• [AVAILABLE DATA]:
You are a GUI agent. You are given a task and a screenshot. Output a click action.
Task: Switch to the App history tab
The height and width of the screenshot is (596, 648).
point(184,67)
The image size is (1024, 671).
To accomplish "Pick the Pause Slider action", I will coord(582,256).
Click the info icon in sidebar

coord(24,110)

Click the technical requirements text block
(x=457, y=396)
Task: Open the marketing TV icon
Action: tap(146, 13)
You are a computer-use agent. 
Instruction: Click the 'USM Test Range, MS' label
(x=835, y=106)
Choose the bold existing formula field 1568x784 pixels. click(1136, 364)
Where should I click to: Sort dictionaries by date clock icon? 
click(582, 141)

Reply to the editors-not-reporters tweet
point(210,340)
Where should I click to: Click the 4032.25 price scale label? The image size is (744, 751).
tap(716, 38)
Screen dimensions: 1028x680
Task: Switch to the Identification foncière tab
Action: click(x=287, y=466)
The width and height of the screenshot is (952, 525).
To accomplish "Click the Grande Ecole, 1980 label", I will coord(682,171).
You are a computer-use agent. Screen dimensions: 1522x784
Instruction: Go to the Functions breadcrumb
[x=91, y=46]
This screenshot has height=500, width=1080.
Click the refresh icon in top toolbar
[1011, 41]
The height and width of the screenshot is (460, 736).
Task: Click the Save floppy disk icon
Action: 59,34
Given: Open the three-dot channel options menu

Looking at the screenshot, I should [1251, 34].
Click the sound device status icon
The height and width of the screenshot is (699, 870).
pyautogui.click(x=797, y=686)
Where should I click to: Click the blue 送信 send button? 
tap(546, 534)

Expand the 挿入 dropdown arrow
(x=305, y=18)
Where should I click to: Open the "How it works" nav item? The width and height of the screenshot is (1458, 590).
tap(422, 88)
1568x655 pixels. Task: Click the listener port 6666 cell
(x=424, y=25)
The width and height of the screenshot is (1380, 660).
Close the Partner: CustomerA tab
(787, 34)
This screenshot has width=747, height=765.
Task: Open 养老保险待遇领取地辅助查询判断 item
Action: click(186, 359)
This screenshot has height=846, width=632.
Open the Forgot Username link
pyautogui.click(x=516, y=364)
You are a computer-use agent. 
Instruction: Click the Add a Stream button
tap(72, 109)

• [WHAT THIS TASK INVOLVES]:
Reproduce every record above exactly as it is written.

• [OUTPUT OF THE EXERCISE]:
You are a GUI agent. You are given a task and a screenshot. Output a click action.
Task: Switch to the App history tab
The height and width of the screenshot is (596, 648).
point(184,67)
The image size is (1024, 671).
To accomplish "Pick the Pause Slider action", I will coord(582,256).
Click the info icon in sidebar

coord(24,110)

Click the technical requirements text block
(x=457, y=396)
Task: Open the marketing TV icon
Action: tap(146, 13)
You are a computer-use agent. 
Instruction: Click the 'USM Test Range, MS' label
(x=835, y=106)
Choose the bold existing formula field 1568x784 pixels. click(1136, 364)
Where should I click to: Sort dictionaries by date clock icon? 
click(582, 141)

Reply to the editors-not-reporters tweet
point(210,340)
Where should I click to: Click the 4032.25 price scale label? The image size is (744, 751).
tap(716, 38)
Screen dimensions: 1028x680
Task: Switch to the Identification foncière tab
Action: click(x=287, y=466)
The width and height of the screenshot is (952, 525).
To accomplish "Click the Grande Ecole, 1980 label", I will coord(682,171).
You are a computer-use agent. Screen dimensions: 1522x784
Instruction: Go to the Functions breadcrumb
[x=91, y=46]
This screenshot has height=500, width=1080.
Click the refresh icon in top toolbar
[1011, 41]
The height and width of the screenshot is (460, 736).
Task: Click the Save floppy disk icon
Action: 59,34
Given: Open the three-dot channel options menu

Looking at the screenshot, I should [1251, 34].
Click the sound device status icon
The height and width of the screenshot is (699, 870).
pyautogui.click(x=797, y=686)
Where should I click to: Click the blue 送信 send button? 
tap(546, 534)

Expand the 挿入 dropdown arrow
(x=305, y=18)
Where should I click to: Open the "How it works" nav item? The width and height of the screenshot is (1458, 590).
tap(422, 88)
1568x655 pixels. Task: Click the listener port 6666 cell
(x=424, y=25)
The width and height of the screenshot is (1380, 660).
Close the Partner: CustomerA tab
(787, 34)
This screenshot has width=747, height=765.
Task: Open 养老保险待遇领取地辅助查询判断 item
Action: click(186, 359)
This screenshot has height=846, width=632.
Open the Forgot Username link
pyautogui.click(x=516, y=364)
You are a computer-use agent. 
Instruction: Click the Add a Stream button
tap(72, 109)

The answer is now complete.